Categories: Advocacy, Blog
A rescued pig at Farm Sanctuary in Watkins Glen, New York.

In a recent CNN segment, a hog farmer in Minnesota is seen in apparent distress at the prospect of having to euthanize his thousands of pigs due to reduced slaughterhouse capacities. Indeed, meat-packing plants across the nation have closed because of COVID-19 outbreaks, leading to staggering numbers of pigs, cows and chickens being “depopulated” — a euphemistic term for “killed and discarded.”

“Because animals in agriculture production are legally just pieces of ‘property,’ and because in most states the animal cruelty laws do not even apply to agricultural practices, the fate of these animals will surely be a horrible one,” says animal protection attorney Bruce Wagman.

The New York Times reports that a Tyson plant in Perry, Iowa, had 730 cases of COVID-19 — nearly 60% of its employees. At another Tyson plant, in Waterloo, Iowa, there were 1,031 reported cases among about 2,800 workers. Yet as the nation braced for a potential meat shortage, President Trump has ordered slaughterhouses to reopen, despite the concerns and protests of its often disadvantaged, vulnerable workers.

The factory farm system is broken. In addition to hurting the animals, America’s appetite for cheap meat is not only harming the environment, but also the “expendable” workers whose plight is kept hidden from public scrutiny.

The Minnesota hog farmer “never imagined having to do this.” Yet his business of raising large numbers of pigs in crowded stalls is only a few steps removed from what happens to these animals after they are crammed into trucks, and then delivered to the slaughterhouse. As consumers, we rarely spare a thought about where our bacon comes from.

Hopefully, that’s about to change. There has never been a better time to eat less meat, and to explore the many alternatives available in stores. To meet the surging demand, plant-based Impossible Foods has been hiring additional workers, increasing pay and adding more shifts — while Beyond Meat reported record sales in the first quarter of this year.

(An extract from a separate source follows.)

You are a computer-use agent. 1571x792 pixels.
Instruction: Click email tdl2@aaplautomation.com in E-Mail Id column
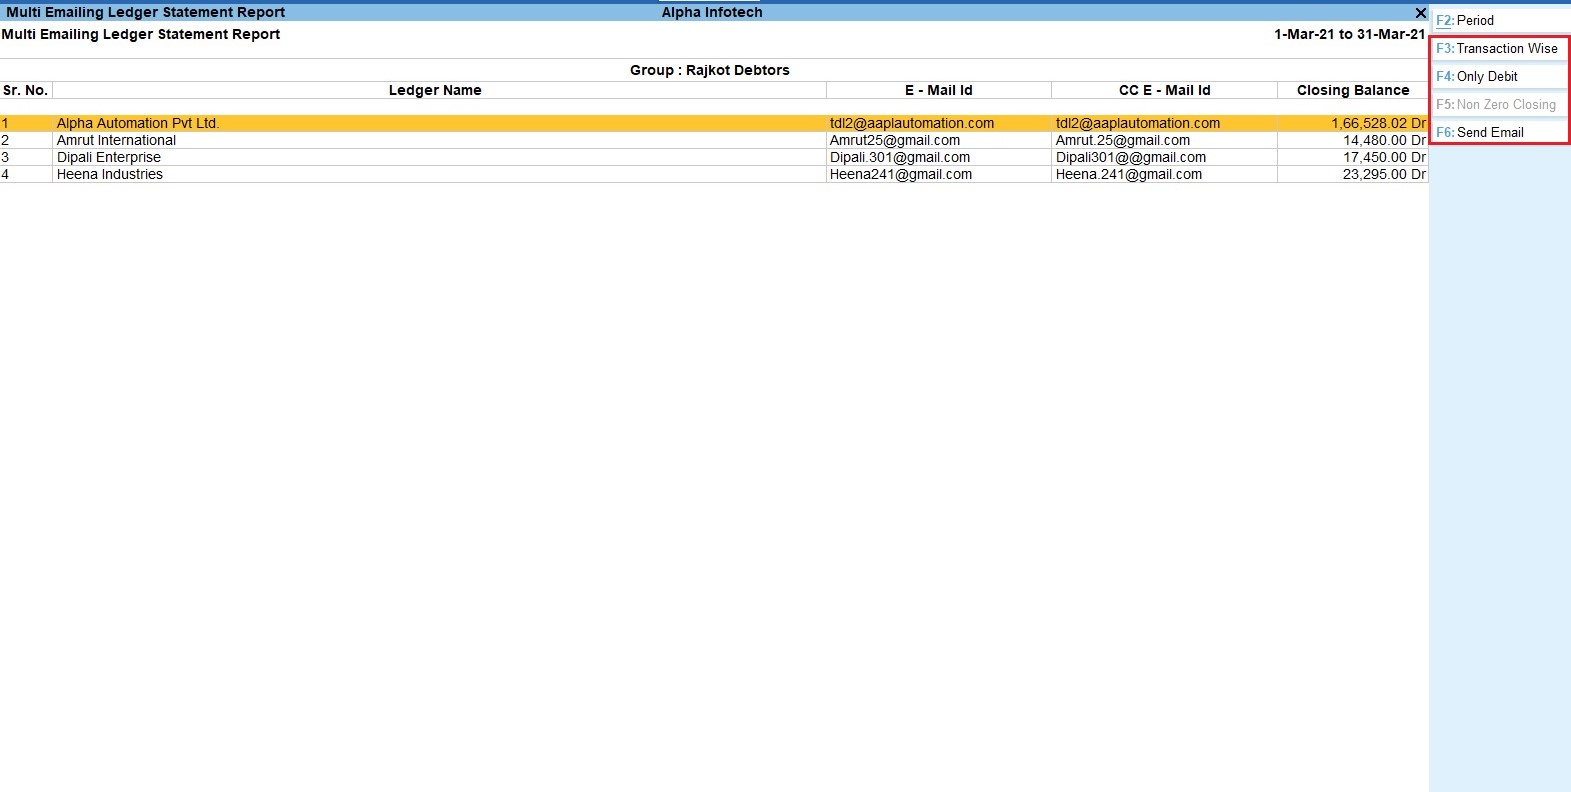[x=911, y=123]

In the face of large-scale, disruptive events like a global pandemic, it’s easy to feel overwhelmed and helpless. However, each of us has the opportunity to live our values in the choices we make every single day. By refusing to support a system that exploits animals, people and the planet, we may even be able to prevent the next pandemic. After all, “it is the conditions in which we put animals in captivity and slaughter them that leads to disease,” writes John Cumbers for Forbes.

In our rush back to “normal,” let’s take this moment to reflect on what kind of normal we’d like to return to: a more resilient and sustainable food system, instead of one that causes so much suffering to people and animals.